Text to read →
==*==

The goal of our work - analyze data with SQL query from CIA World Factbook. In our work we use dataset from Kaggle in the format sqllite database file. After downloading database for local HDD connect to it.
%%capture
%load_ext sql
%sql sqlite:///factbook.db
View general information about database using this query
%%sql
SELECT
*
FROM
sqlite_master
WHERE type='table';
* sqlite:///factbook.db Done.
type | name | tbl_name | rootpage | sql |
---|---|---|---|---|
table | sqlite_sequence | sqlite_sequence | 3 | CREATE TABLE sqlite_sequence(name,seq) |
table | facts | facts | 47 | CREATE TABLE "facts" ("id" INTEGER PRIMARY KEY AUTOINCREMENT NOT NULL, "code" varchar(255) NOT NULL, "name" varchar(255) NOT NULL, "area" integer, "area_land" integer, "area_water" integer, "population" integer, "population_growth" float, "birth_rate" float, "death_rate" float, "migration_rate" float) |
As we see from output of SQL query the database "factbook.dd" contains two tables:
also in the column "sql" we see SQL script for creating tables and we can see name and type of data of columns of the table "facts"

==*==

Provided data →
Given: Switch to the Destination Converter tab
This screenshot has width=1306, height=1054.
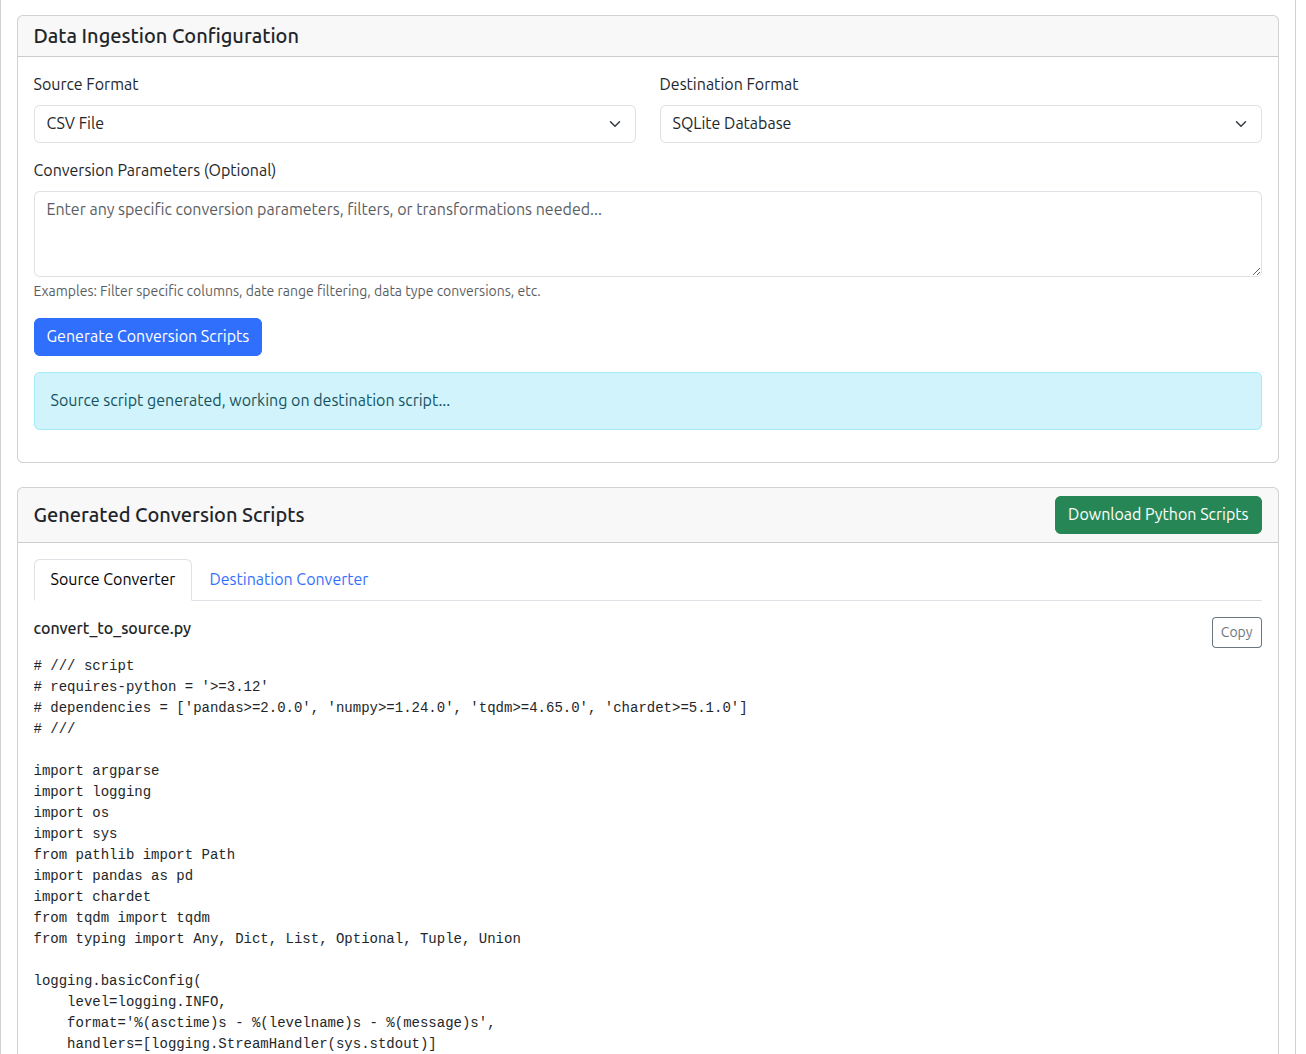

==*==

Given instruction A →
Using the Factbook SQL text, rewrite the passage starting at "The goal of" and ending at "connect to it.", replacing "local HDD" with "local disk".
Given instruction B →
According to the Factbook SQL text, how does the output of the query on "sqlite_master" reveal the names and data types of the columns in the table "facts"?

Final result A →
The goal of our work - analyze data with SQL query from CIA World Factbook. In our work we use dataset from Kaggle in the format sqllite database file. After downloading database for local disk connect to it.

Final result B →
The "sql" column of the output holds the SQL script that created each table. The CREATE TABLE statement for "facts" lists every column together with its data type, such as "code" varchar(255) and "population" integer.